The metaphysically critical issue is whether emotion can usurp authority or does authority remain with the person. A bet could be made here, the truth of which can be assessed in consequences. I am axiomatically saying that the individual at all times in all situations remains in charge of the action, which means that "losing control" involves choosing to do so. A person never gets swept away by emotion. Instead, he or she chooses to act emotionally, the consequences of which might be disastrous or the fact of which may violate important ethical principles. But the claim is not that our choices are always good, just that we always make them. Sometimes a choice explodes, but no one makes us do it, and emotion does not cause it. The buck stops with us, at times raining down in pieces on a very dumb move.

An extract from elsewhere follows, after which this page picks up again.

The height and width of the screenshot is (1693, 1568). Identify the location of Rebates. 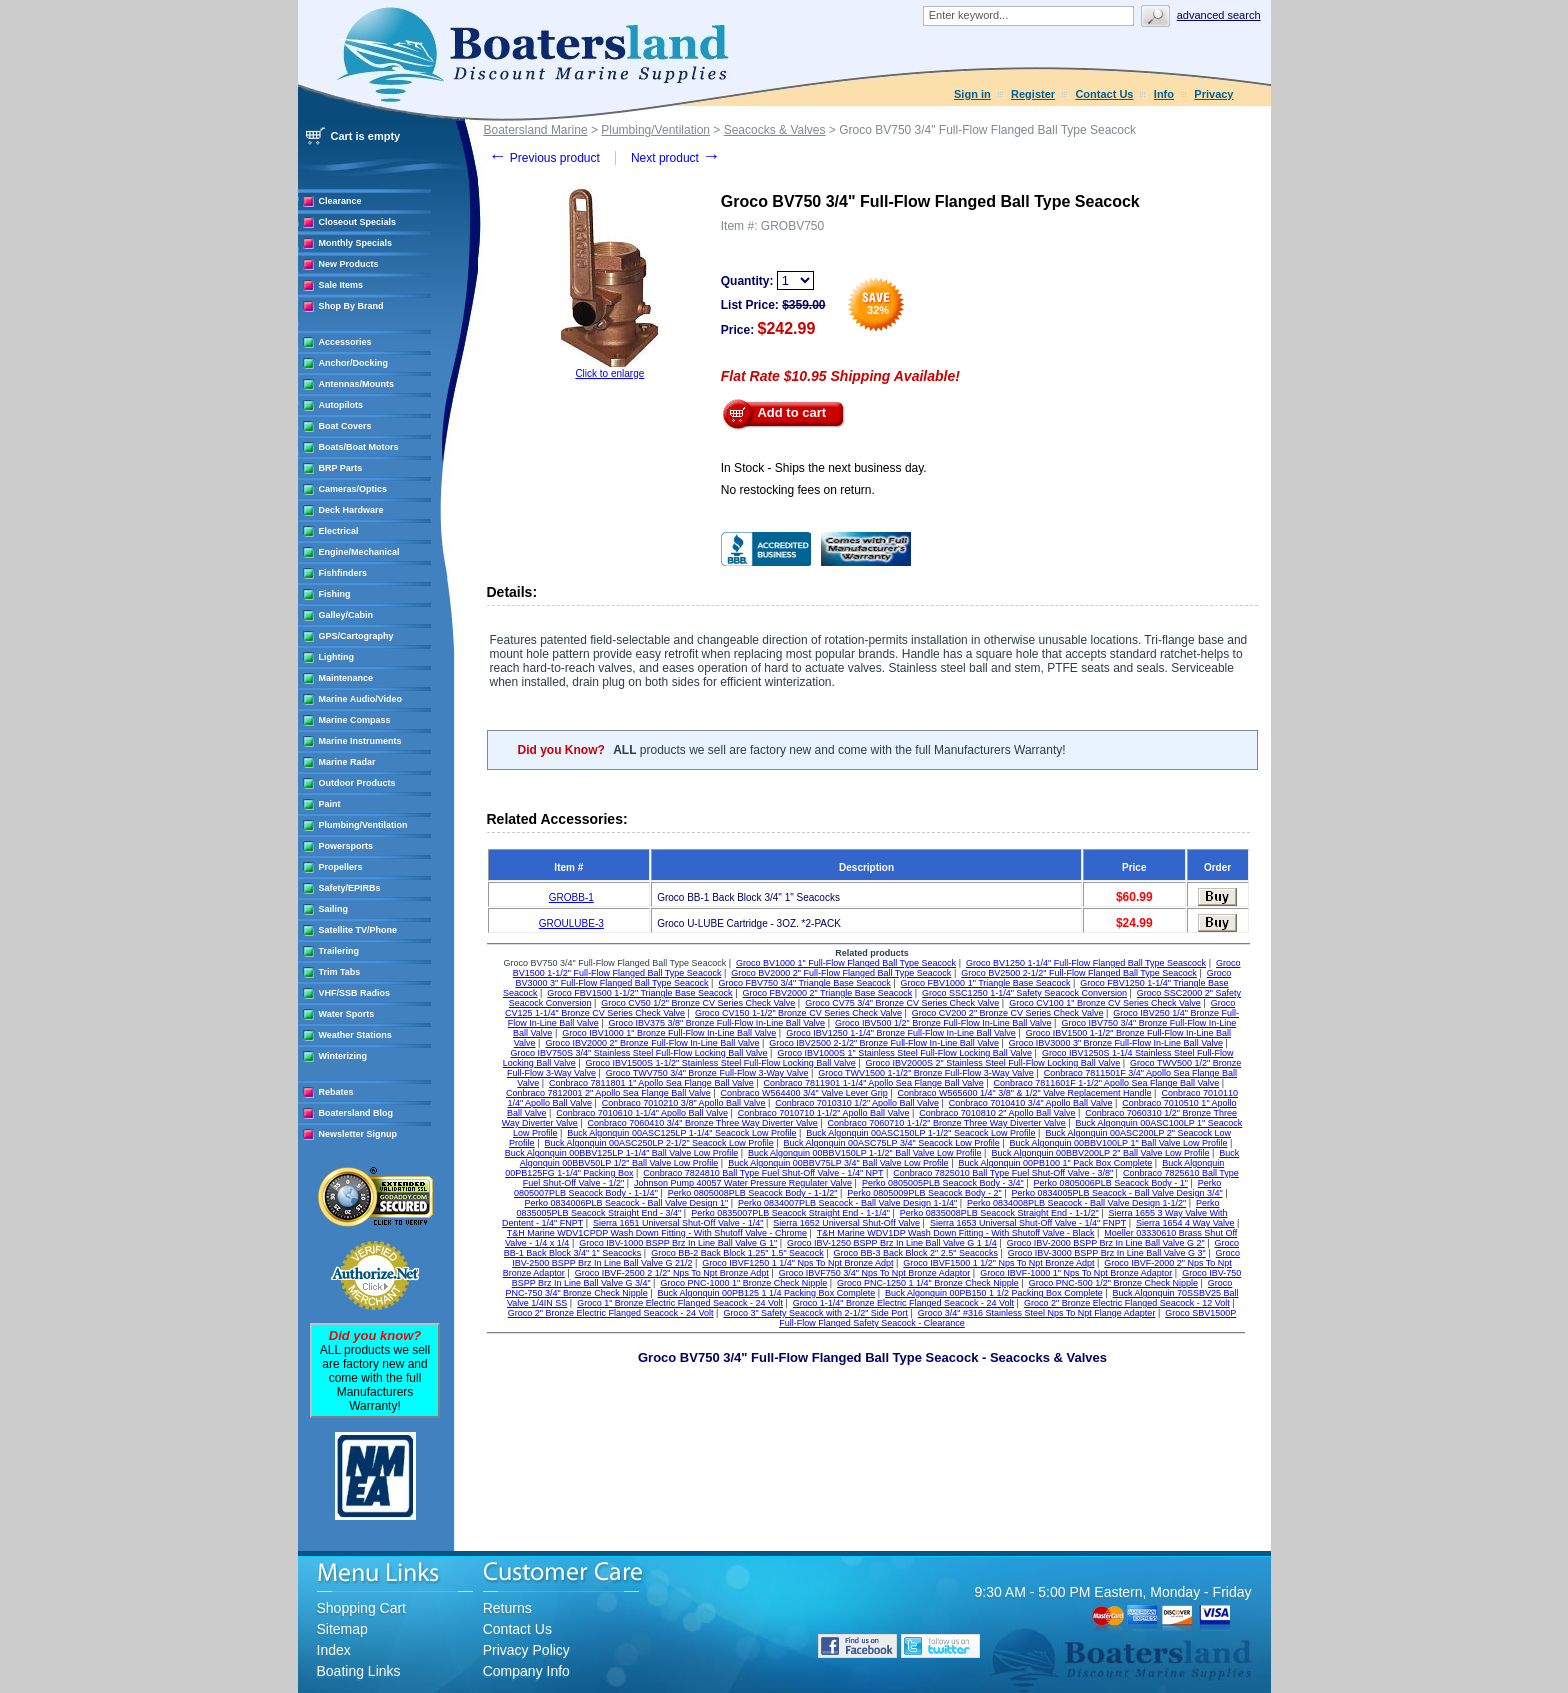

It is irrelevant how strong an emotion becomes internal to the individual. By itself it can never storm the Bastille. Control is entirely defined by when an action enters the external chain of causality, and that is always a matter of choice. This is an all or nothing issue like pulling a trigger or trading a stock—you either do it or you don’t. Of course emotions can run right through ideas. Resolutions rarely last through the day. But the caveat about fighting desire with desire remains. When an affect is opposed by a comparably energized alternative, any action, no matter how intense, can easily be seen as a choice, and there is always a valid way of evening up the sides. It remains to the individual how he presents to himself the possible exchange, i.e. 1) read about the monetary system versus no one else is, or 2) read about the monetary system versus someone has to. Such a choice probably most often takes the abstract form of free lunch versus responsibility, but while desire is never subtle, responsibility might need representation. The case for it needs to be presented in high definition accompanied by a musical soundtrack. Honor is not hard to maintain when consequences of dishonor are clearly laid out. And we control the media. The more we care, which means the more we have committed and the better we present the alternative to impulse, the more we hold fast to our principles.

We are in good company here. This was Spinoza’s approach to emotions. He was the one who called the positive ones those that support our existence and the negatives ones those that oppose it. And he saw emotions simply as facts about the nature of our experience. There is much to sort out about them, and that is what makes us human. But suppressing emotion is like sticking one's head in the sand. Not much down there is going to help us.

Spinoza’s term for our responsibility in handling emotion was to find the “adequate” response. Keep the emotion; figure out what to do about the situation. Anger will not eat you up, but losing it might get you killed. Anger provides motivation. The same is true for love, which is a feeling that may not last untill death do you part, but which is something, and better supervised than left wandering around at night on its own. Keep your affects until you have decided what to do with them. They will not bother your T cells. Emotions both guide and energize us. Do not leave home without them.

Action defines us. Thoughts can spin around forever and never leave our heads. Emotions are unborn actions, but they can grow. Thoughts can be left alone, while emotions might need light supervision. Choice, however, is a full time job. Choice defines what we are and what we become. We are purpose, a small bit of autonomy in a world of causality. Perhaps this connects us to a higher power, and if so, then all the more reason to get it right. It is what we do.